↓↓↓
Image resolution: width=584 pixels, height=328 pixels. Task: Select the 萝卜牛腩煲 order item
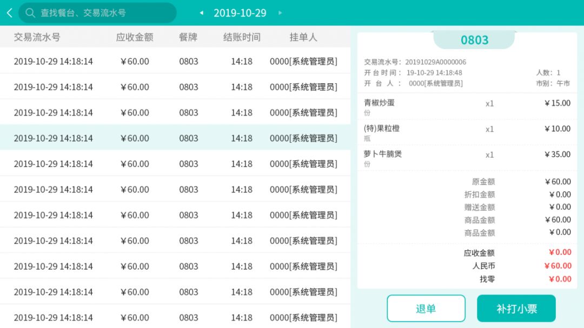(x=467, y=158)
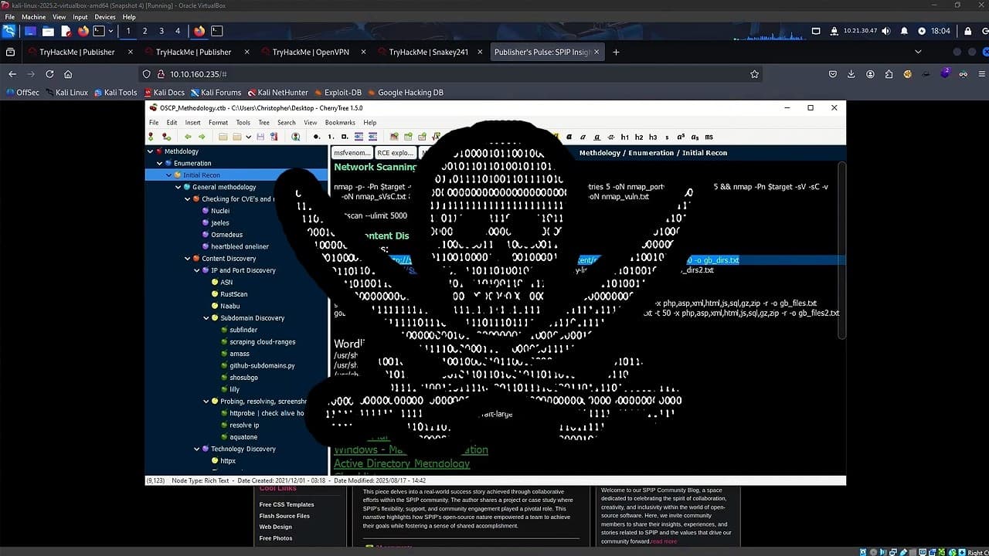
Task: Apply the h2 heading style icon
Action: tap(639, 137)
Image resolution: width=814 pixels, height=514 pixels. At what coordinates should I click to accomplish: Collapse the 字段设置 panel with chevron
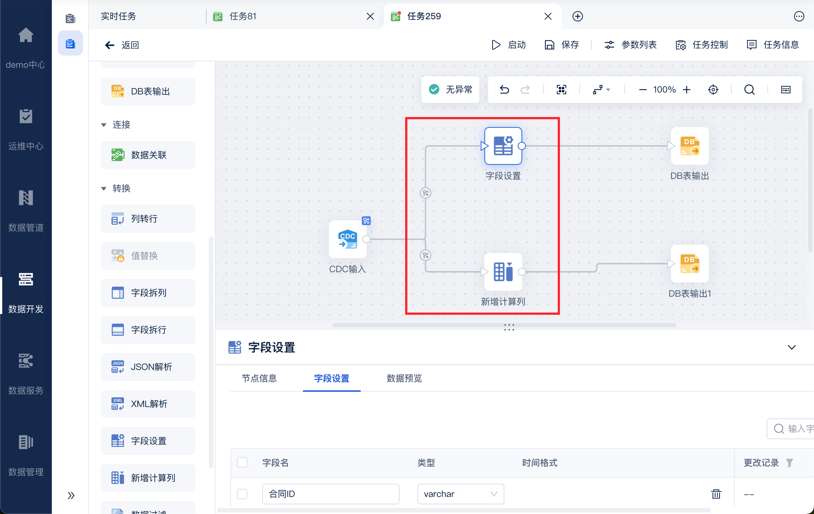tap(791, 347)
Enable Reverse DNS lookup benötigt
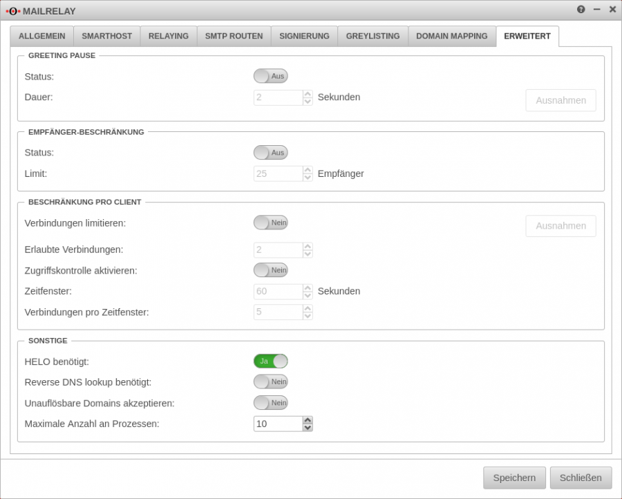The image size is (622, 499). coord(271,382)
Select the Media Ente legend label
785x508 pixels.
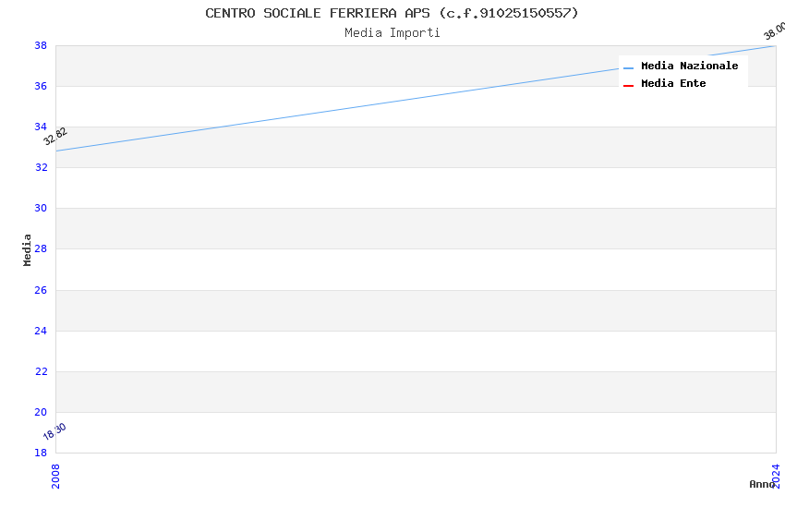click(673, 84)
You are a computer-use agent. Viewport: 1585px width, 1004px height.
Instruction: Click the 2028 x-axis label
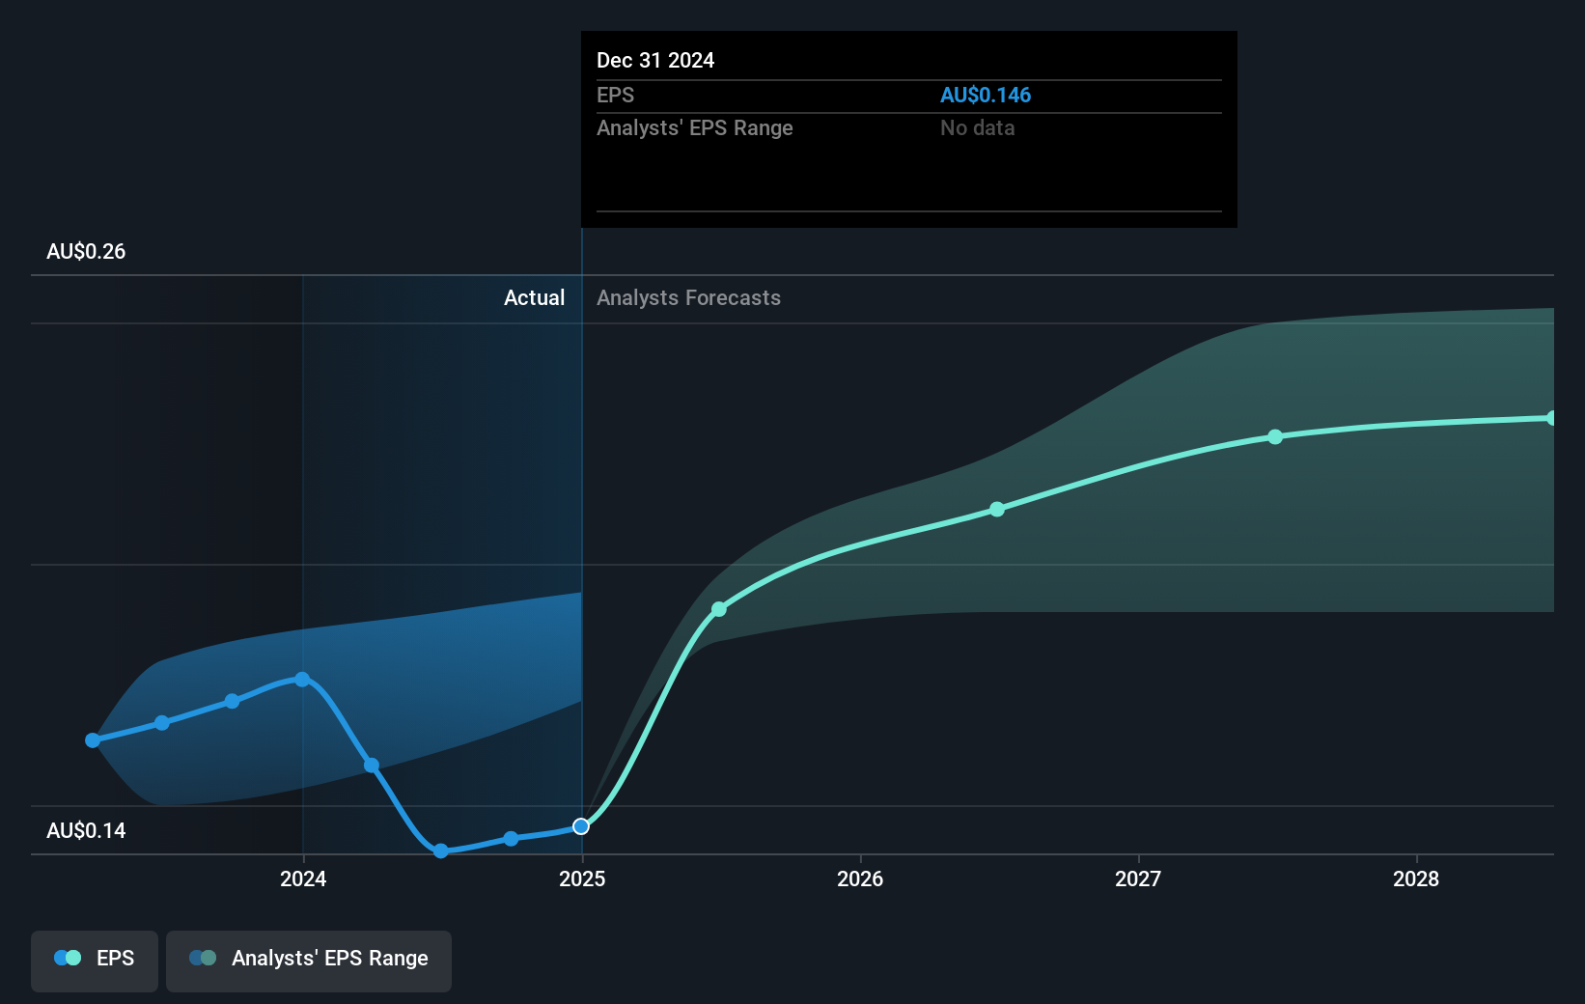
↑↑↑
WHAT THE EXERCISE ASKS:
Rewrite the rows above as a numbered list, skipping any blank lines and leaving out the pictures.

EXERCISE RESPONSE:
1. Image resolution: width=584 pixels, height=328 pixels. Task: Select the 萝卜牛腩煲 order item
2. (x=467, y=158)
3. Task: Apply the h2 heading style icon
4. Action: tap(639, 137)
5. Image resolution: width=814 pixels, height=514 pixels. At what coordinates should I click to accomplish: Collapse the 字段设置 panel with chevron
6. tap(791, 347)
7. Enable Reverse DNS lookup benötigt
8. The image size is (622, 499). coord(271,382)
9. Select the Media Ente legend label
10. 785x508 pixels.
11. click(673, 84)
12. You are a computer-use agent. Viewport: 1585px width, 1004px height.
13. Instruction: Click the 2028 x-axis label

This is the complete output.